A l’heure où nous écrivons ces lignes, nous ne savons pas encore ce qu’il y a sur ces cassettes audio (minicassettes, musicassettes pour reprendre la terminologie propre à l’époque). Le son a-t-il été conservé sur ces bandes magnétiques ? Je suis curieux de découvrir ce que peut être une « expérience psycho acoustique » façon Charlier (ce qui relie les sensations auditives de l’être humain aux sons qui parviennent à ses oreilles, une branche de la psychophysique qui fait appel à l’acoustique, qui étudie la nature et les propriétés des ondes sonores, à la physiologie de l’audition, à la psychologie et aux sciences cognitives). Il s’en expliquera lui-même, dans le catalogue qui accompagne l’exposition « Aktuelle Kunst in Belgie. Inzicht/Overzicht. Overzicht/Inzicht » qu’organise le Museum Van Hedendaagse Kunst de Gand, en 1979. « Axés sur un rythme de base, écrit Charlier, les sens se tordent, se répercutent, deviennent voix, chorale, bruissante, obsessionnelle. La relation psychologique que j’entretiens avec le public me conditionne dans les trajets que j’effectue en jouant.Lorsqu’un équilibre momentané est atteint (température psychologie, qualité du son, du rythme), je fixe provisoirement dans l’espace, en corrigeant la position de mon corps par rapport à l’influx général. Le point fort se trouve toujours a des endroits différents : parfois aux alentours de l’ampli, parfois dans le public, intériorisé, extériorisé, etc. Lorsque l’entièreté du mouvement est exploitée, je change d’endroits pour découvrir d’autres possibilités de résonance, de ruptures, d’amplitude. Les changements d’accords n’interviennent que pour compenser l’émotion, la perte d’énergie, un relancer dans une suite de mouvements, m’aider à récupérer dans l’effort qui se prolonge »13. Décidément, « art is another way, art in another way ».

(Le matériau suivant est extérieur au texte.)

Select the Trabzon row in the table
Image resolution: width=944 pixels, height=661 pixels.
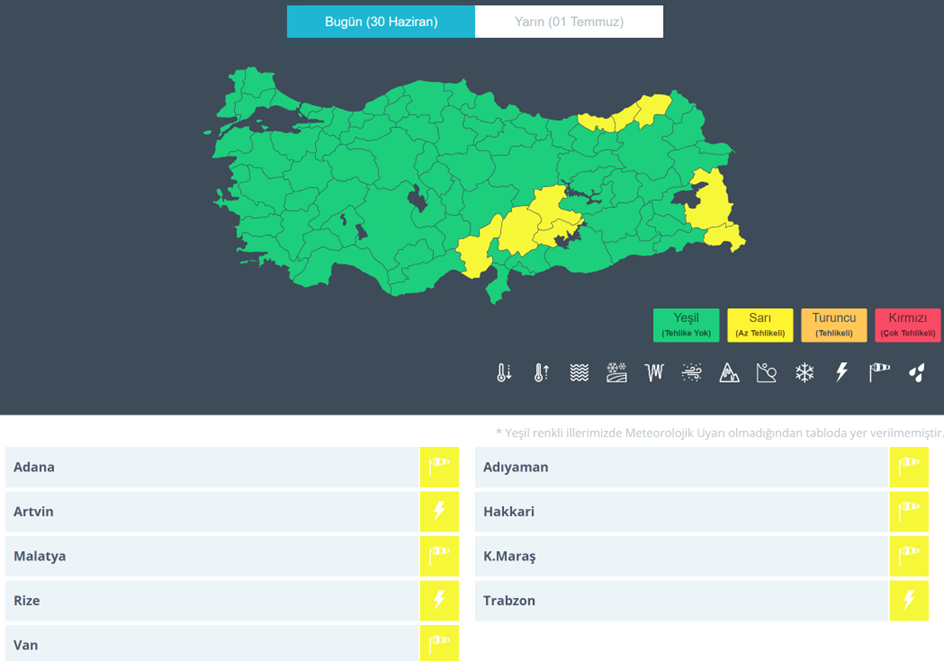tap(681, 601)
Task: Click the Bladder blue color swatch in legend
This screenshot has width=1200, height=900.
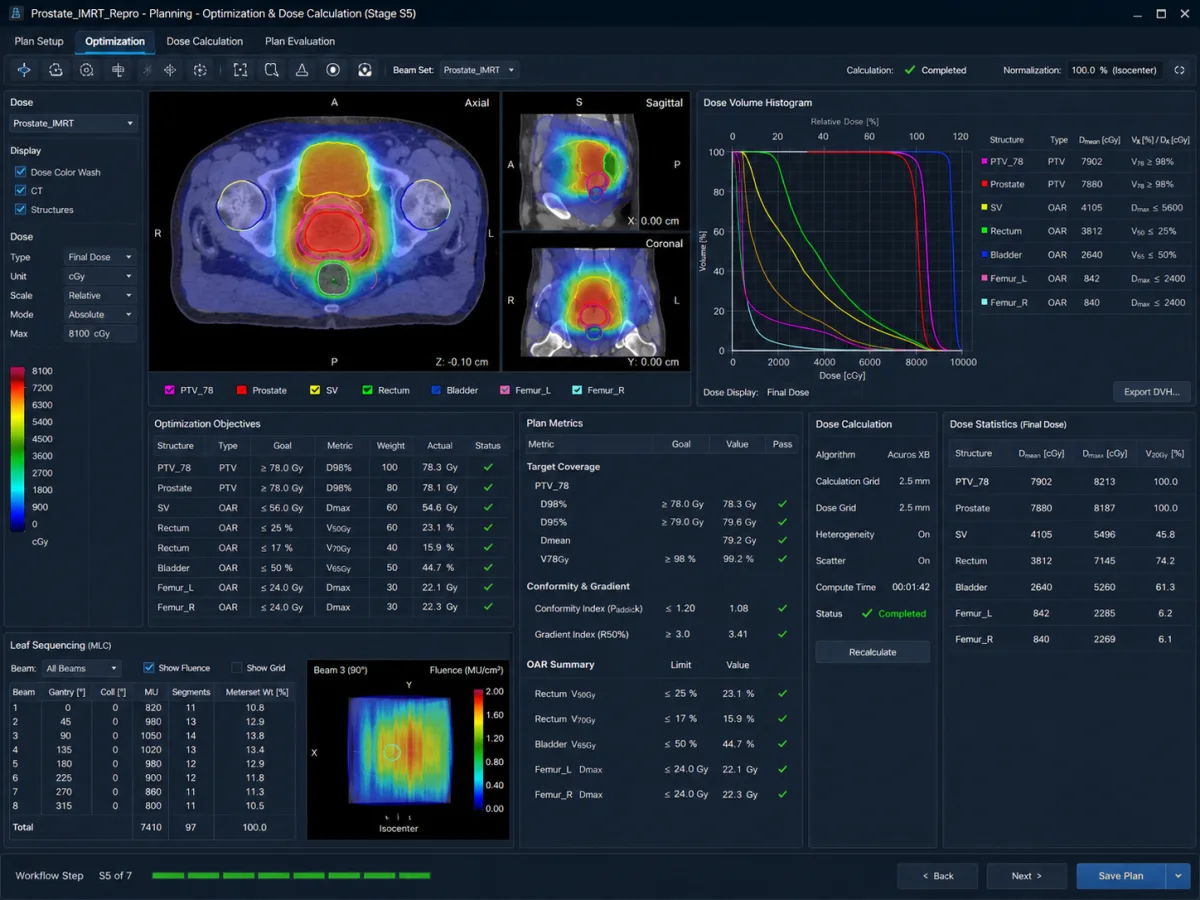Action: tap(437, 390)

1 Jean-Michel Botquin, Zone absolue, une exposition de Jacques Charlier en 1970, L’Usine à Stars, Liège, 2006
2 Jacques Charlier dans les Règles de l’Art, Lebeer Hossmann, Bruxelles, 1983. Ce vidéo musical est créé à l’occasion de l’exposition Vidéo d’Artistes organisée par Michel Baudson durant le printemps 1975 au Palais des Beaux-Arts de Bruxelles.

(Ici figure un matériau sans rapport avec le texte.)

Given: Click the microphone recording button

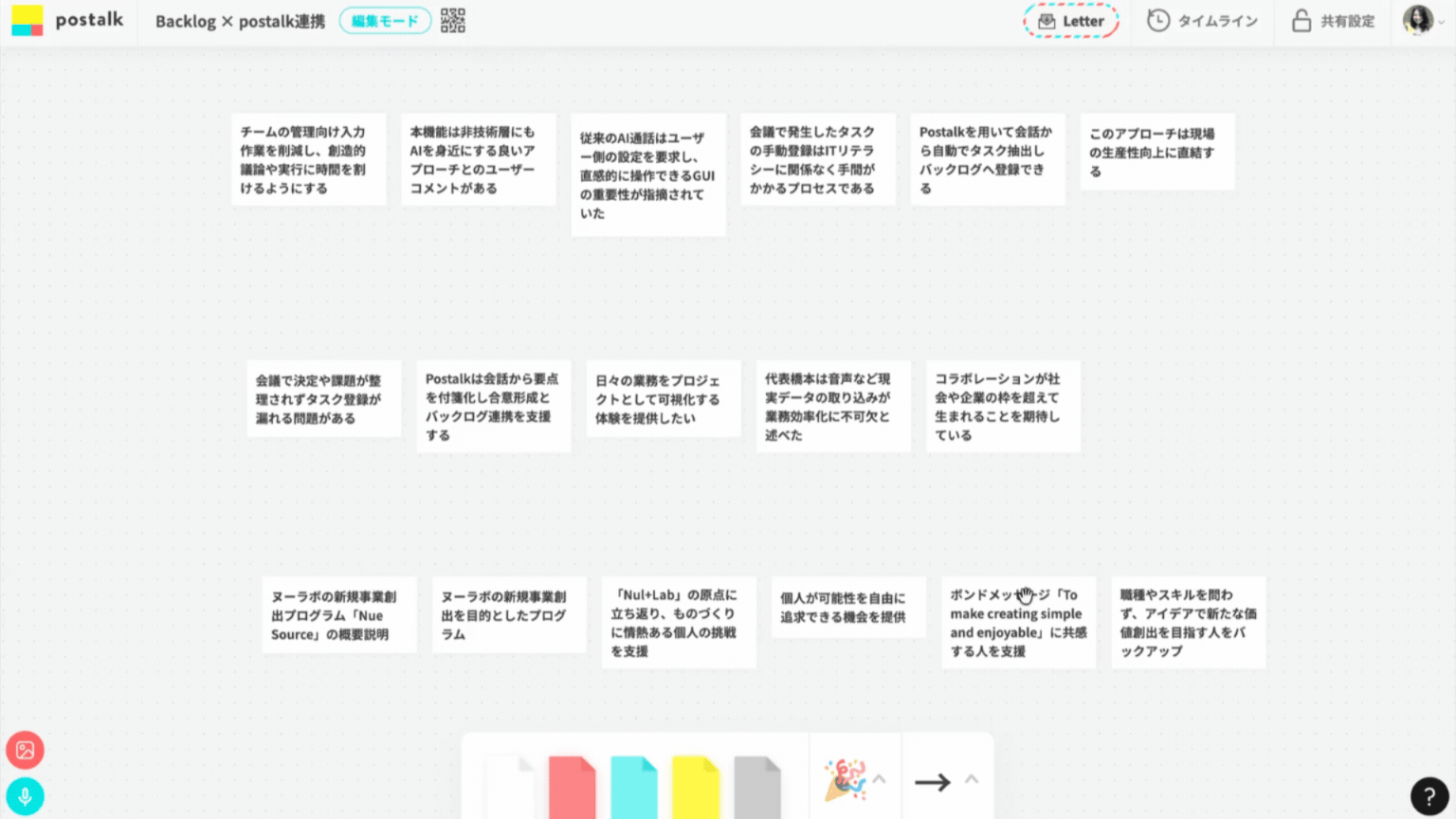Looking at the screenshot, I should (x=26, y=796).
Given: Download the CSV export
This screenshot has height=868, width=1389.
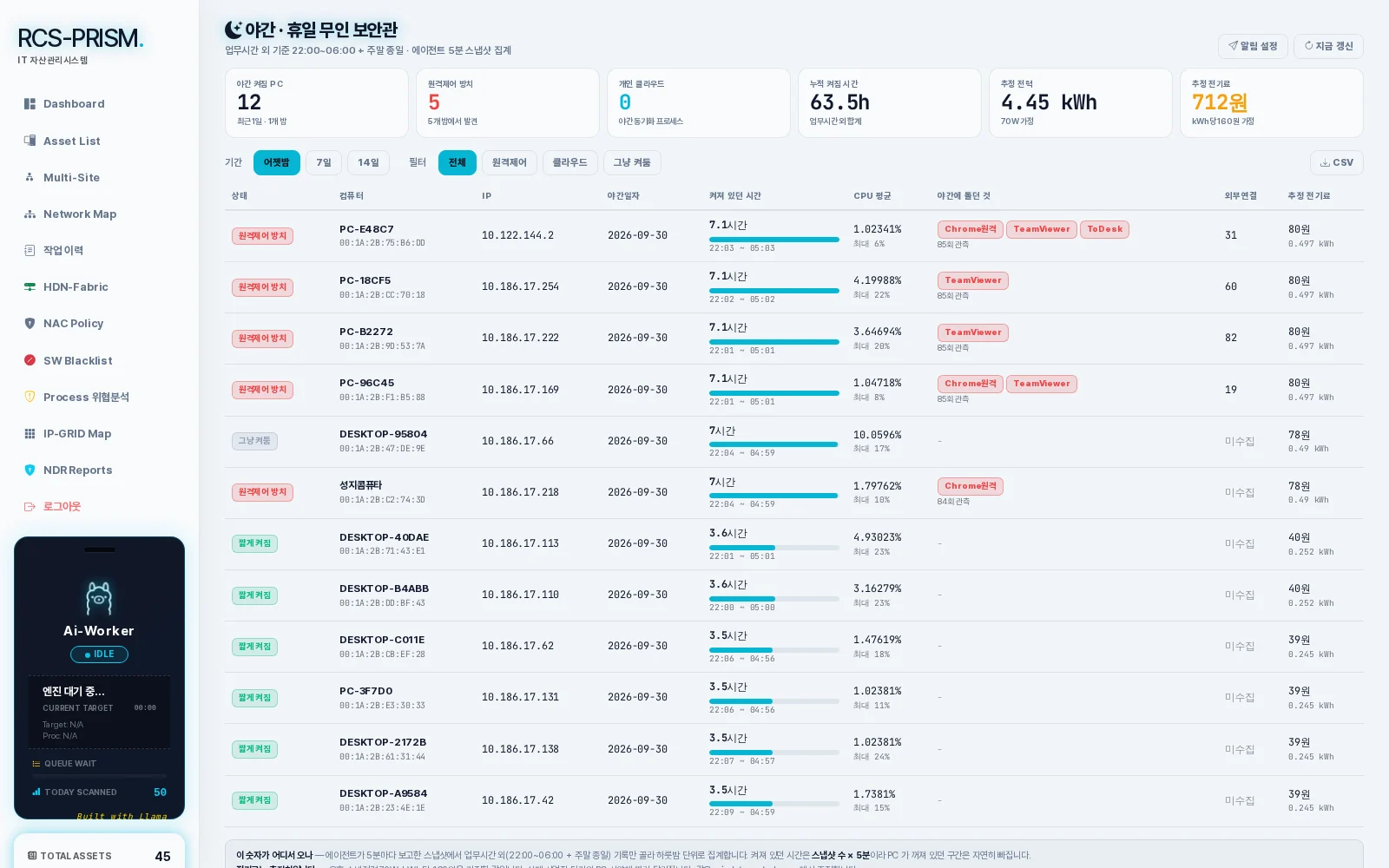Looking at the screenshot, I should coord(1337,162).
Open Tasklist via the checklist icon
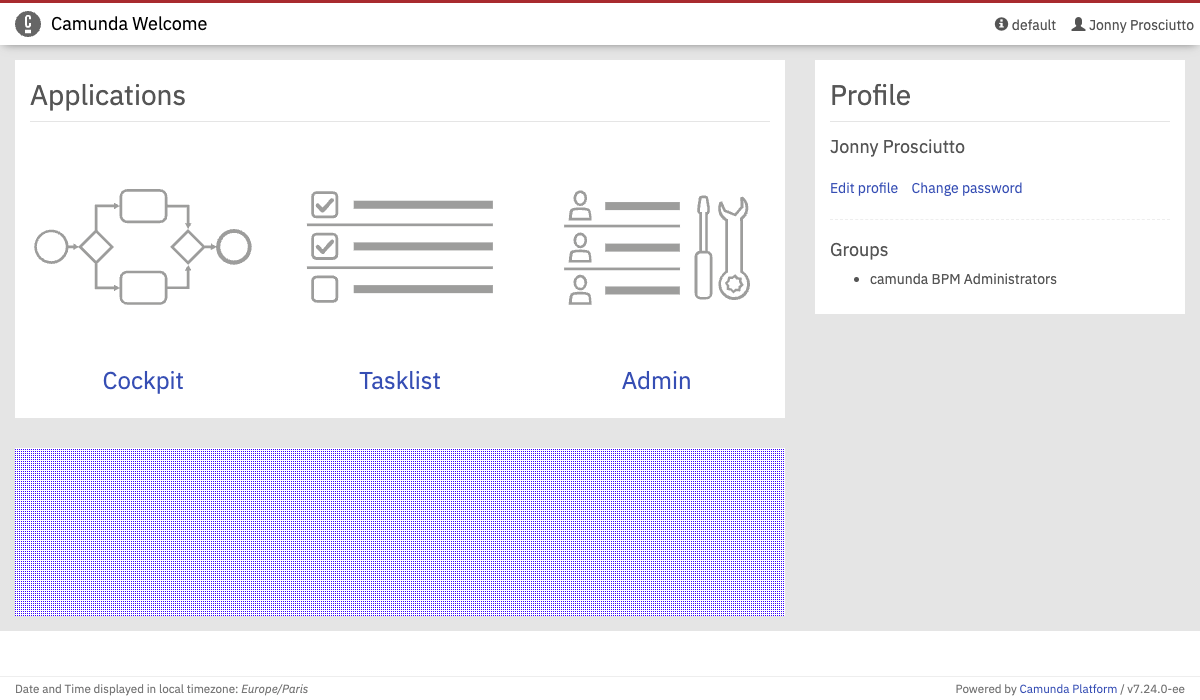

3 Un extrait de « Desperados Music », 1979, a été édité (édition 1/20) par la galerie Fortlaan 17, sous forme de CD audio et de DVD, en 2007.
4 Denis Gielen, Vanishing Point, Dans Jacques Charlier, Peinture pour tous, MAC’s Grand Hornu, 2015
5 Dans les Règles de l’Art, opus cit.
6 Au moment de ce concert milanais, Charlier expose à la Françoise Lambert également à Milan. Il y montre une série de ses caricatures (il croquera bien sûr Françoise Lambert au passage).

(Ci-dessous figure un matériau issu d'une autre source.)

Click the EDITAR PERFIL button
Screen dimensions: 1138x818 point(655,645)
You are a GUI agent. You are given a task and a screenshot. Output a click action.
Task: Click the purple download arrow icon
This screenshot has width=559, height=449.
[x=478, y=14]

7 Notons à la fin des années 70 la participation de Jacques Charlier au groupe Terril qu’il fonde avec André Stas. Durant les années 80, Charlier produira une série de « chansons idiotes et chansons tristes » qui donneront également lieu à des performances publiques.
8 « On/Off, catalogue d’exposition, sous la direction de Sandra Kolten, commissariat Enrico Lunghi, Le Casino, Forum d’art contemporain, 2006
9 Dans « Love me for ever », texte inédit, archives Charlier
10 Dans le texte qui accompagne la réédition de « Desperados Music », 1979
11 Dans Les Règles de l’Art, op.cit.
12 Dans Les Règles de l’Art, op.cit.
13 Aktuelle Kunst in Belgie. Inzicht/Overzicht. Overzicht/Inzicht », catalogue, Gent, 1979.